Washburn High School is a four-year public high school serving grades 9–12 in the Tangletown neighborhood of Minneapolis, Minnesota, United States. By enrollment, Washburn is the second-largest high school in Minneapolis Public Schools.

History 
Washburn High School was built in 1925 to meet the demands of the growing South Minneapolis neighborhood. Construction for the new three-story building began in 1924 after the Minneapolis Board of Education purchased unused land in Washburn Park. Land next to the school was occupied by the Washburn Memorial Orphan Asylum, now torn down and replaced with Justice Page Middle School (formerly Ramsey Middle School). Washburn is in southern Minneapolis's Tangletown neighborhood, at 201 West 49th Street.

Washburn opened on September 8, 1925, to 1,031 students. When it opened, it served grades 7–10 and added one year each year for the next two years. It served middle school and high school students until 1929. It became very popular, and by 1931, 2,370 students attended the school built for 1,500. The school has been expanded several times to meet the high enrollment.

The school is conventionally named after Cadwallader C. Washburn.
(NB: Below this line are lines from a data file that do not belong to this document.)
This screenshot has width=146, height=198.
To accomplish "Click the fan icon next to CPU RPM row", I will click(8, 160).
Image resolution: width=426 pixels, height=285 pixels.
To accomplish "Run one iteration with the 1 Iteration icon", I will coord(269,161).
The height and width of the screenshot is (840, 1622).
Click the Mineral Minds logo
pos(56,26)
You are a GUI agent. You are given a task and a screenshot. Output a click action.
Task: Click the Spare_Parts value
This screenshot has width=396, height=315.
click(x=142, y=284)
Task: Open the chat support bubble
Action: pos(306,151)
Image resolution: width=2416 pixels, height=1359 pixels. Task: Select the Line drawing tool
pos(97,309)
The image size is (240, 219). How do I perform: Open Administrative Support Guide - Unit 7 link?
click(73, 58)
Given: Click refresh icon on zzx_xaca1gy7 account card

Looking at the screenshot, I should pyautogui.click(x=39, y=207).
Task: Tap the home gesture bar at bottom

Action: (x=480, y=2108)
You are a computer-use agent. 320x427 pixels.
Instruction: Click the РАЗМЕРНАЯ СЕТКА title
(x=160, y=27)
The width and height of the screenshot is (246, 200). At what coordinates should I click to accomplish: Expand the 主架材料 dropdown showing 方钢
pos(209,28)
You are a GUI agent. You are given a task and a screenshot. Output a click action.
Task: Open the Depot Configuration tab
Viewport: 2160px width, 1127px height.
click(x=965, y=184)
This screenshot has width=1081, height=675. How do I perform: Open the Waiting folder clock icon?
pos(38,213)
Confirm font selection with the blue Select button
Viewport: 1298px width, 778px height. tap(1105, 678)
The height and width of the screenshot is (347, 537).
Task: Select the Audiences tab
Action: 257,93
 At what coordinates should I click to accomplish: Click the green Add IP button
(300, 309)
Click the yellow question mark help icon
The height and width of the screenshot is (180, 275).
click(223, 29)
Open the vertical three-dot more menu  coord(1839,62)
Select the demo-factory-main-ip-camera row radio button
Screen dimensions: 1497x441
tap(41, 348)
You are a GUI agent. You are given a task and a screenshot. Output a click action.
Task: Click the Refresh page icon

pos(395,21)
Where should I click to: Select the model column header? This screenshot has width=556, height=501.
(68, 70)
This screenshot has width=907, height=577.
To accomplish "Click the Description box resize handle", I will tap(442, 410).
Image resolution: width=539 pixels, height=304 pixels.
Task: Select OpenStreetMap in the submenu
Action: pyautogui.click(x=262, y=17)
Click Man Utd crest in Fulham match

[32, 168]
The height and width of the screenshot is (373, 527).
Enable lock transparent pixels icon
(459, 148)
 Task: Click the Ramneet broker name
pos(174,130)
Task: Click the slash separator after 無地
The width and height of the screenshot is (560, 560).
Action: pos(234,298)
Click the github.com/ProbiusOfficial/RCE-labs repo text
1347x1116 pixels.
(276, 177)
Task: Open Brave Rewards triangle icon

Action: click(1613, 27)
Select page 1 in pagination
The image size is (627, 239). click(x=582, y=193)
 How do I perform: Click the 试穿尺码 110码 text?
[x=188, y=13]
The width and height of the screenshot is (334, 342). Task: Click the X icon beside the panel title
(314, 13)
When the school was presented to the school board it was called William D. Washburn High School, in reference to Cadwallader's brother, but naming the school after William is thought to be an error. The school has been heavily influenced by Minneapolis's milling empire. Its newspaper, The Grist, involves milling terminology; the school's colors, blue and orange, were those of Gold Medal Flour, a company partly run by the Washburn family and a predecessor to General Mills; and the athletic teams' nickname is the Millers.

Campus 

Washburn is on a 4½-city block parcel bordered by West 49th and 50th streets on the north and south and Nicollet Ave. S. and Pleasant Ave. S on the east and west. Justice Page Middle School shares this parcel of land, with Washburn taking 2/3 of the space. In between the schools is A. E. MacQuarrie Field, which hosts football, soccer, lacrosse, and track and field competitions. In addition, the area between the school and field is a green space known as The Mall. Youth soccer teams, specifically the Fuller Soccer program from a neighboring park, use The Mall for games on weekends.

A tunnel under MacQuarrie Field connects the east side of Washburn and the west side of Page. It transports heating and air conditioning between the schools. During the winter, snow melts directly above the tunnel due to the steam pipes within showing the tunnel's location. Decades ago, students used the tunnel during the winter when overcrowding forced Washburn to hold classes in Ramsey.

Demographics
The demographic breakdown of the 1,960 students enrolled in 2021-22 was:
Male – 53%
Female – 47%
Native American/Alaskan – 0.9%
Asian/Pacific islanders – 3.5%
Black – 20.5%
Hispanic – 14.7%
White – 58.1%
Multiracial – 2.3%

31% of the students were eligible for free or reduced cost lunch. This is a Title I school.

Staff 
Emily Lilja Palmer, formerly of Sanford Middle School, was named the principal on July 2, 2018.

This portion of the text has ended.